# replacement rear axles



## crustysack (Oct 5, 2008)

does anyone know any vendors that sell a rear axle replacement kit for a 65 (axle,bearings,studs etc) 
thanks:cheers


----------



## BearGFR (Aug 25, 2008)

crustysack said:


> does anyone know any vendors that sell a rear axle replacement kit for a 65 (axle,bearings,studs etc)
> thanks:cheers


Hey CS, if "the usual suspects" (OPGI, Ames, ThePartsPlaceInc, Year One, etc.) don't have them, I'd suggest trying one of the performance axle shops like Moser, Currie, Strange, etc. - perhaps one of the suspension specialty shops (Spohn, Global West, BMR, etc.)

Bear


----------



## freethinker (Nov 14, 2009)

crustysack said:


> does anyone know any vendors that sell a rear axle replacement kit for a 65 (axle,bearings,studs etc)
> thanks:cheers


i would go used but these guys can make you a new one.


Moser Engineering - Axles


----------



## Eric Animal (Oct 28, 2007)

▬▬▬▬▬▬▬▬▬▬

Exercise set.
[1] In the rear axle thread, list the vendors that BearGFR calls "the usual suspects."
[2] Extend the rear axle thread from its final line.

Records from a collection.
▬▬▬▬▬▬▬▬▬▬

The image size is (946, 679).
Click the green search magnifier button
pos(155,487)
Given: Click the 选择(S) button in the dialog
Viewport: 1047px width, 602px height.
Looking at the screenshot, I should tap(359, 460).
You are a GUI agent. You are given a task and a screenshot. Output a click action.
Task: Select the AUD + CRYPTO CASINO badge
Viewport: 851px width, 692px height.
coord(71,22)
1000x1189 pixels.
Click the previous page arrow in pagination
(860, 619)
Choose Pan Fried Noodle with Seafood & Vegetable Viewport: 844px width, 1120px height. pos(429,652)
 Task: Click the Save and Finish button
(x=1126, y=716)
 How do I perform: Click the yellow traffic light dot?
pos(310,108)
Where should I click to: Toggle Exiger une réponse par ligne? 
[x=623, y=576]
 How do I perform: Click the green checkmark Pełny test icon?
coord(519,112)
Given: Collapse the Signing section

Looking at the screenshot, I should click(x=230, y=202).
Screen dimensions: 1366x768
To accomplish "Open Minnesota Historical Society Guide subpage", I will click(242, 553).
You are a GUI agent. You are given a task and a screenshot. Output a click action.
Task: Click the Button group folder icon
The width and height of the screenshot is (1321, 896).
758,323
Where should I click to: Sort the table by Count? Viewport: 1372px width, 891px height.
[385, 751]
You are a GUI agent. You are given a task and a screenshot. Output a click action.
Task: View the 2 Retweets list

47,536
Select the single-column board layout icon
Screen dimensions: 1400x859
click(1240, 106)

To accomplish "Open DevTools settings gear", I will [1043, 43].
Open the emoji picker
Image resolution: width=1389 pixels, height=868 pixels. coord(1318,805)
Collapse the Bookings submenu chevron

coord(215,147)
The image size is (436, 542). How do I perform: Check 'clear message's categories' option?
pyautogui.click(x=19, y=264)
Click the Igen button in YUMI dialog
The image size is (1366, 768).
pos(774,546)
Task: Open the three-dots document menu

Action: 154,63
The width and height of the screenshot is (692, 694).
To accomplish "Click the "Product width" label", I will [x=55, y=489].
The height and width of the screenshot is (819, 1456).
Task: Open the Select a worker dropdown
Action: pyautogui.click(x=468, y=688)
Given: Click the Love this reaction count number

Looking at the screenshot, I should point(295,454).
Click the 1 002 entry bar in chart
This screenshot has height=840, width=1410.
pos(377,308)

▬▬▬▬▬▬▬▬▬▬

Written responses.
[1] OPGI, Ames, ThePartsPlaceInc, Year One

[2]
Hey Crusty, OPGI has the axles--part #C220441 PY has the seal/bearing set--#RPU31 Eric


----------



## geeteeohguy (Feb 2, 2008)

I've always gone with boneyard parts, but they're drying up and often have bent flanges. New would be the best option......


----------



## crustysack (Oct 5, 2008)

yup thats what i figured- $199 per axel plus bearings and seals and summit makes a kit for a 65 chevelle for $216 complete. ahhh the price of exclusivity


----------



## Eric Animal (Oct 28, 2007)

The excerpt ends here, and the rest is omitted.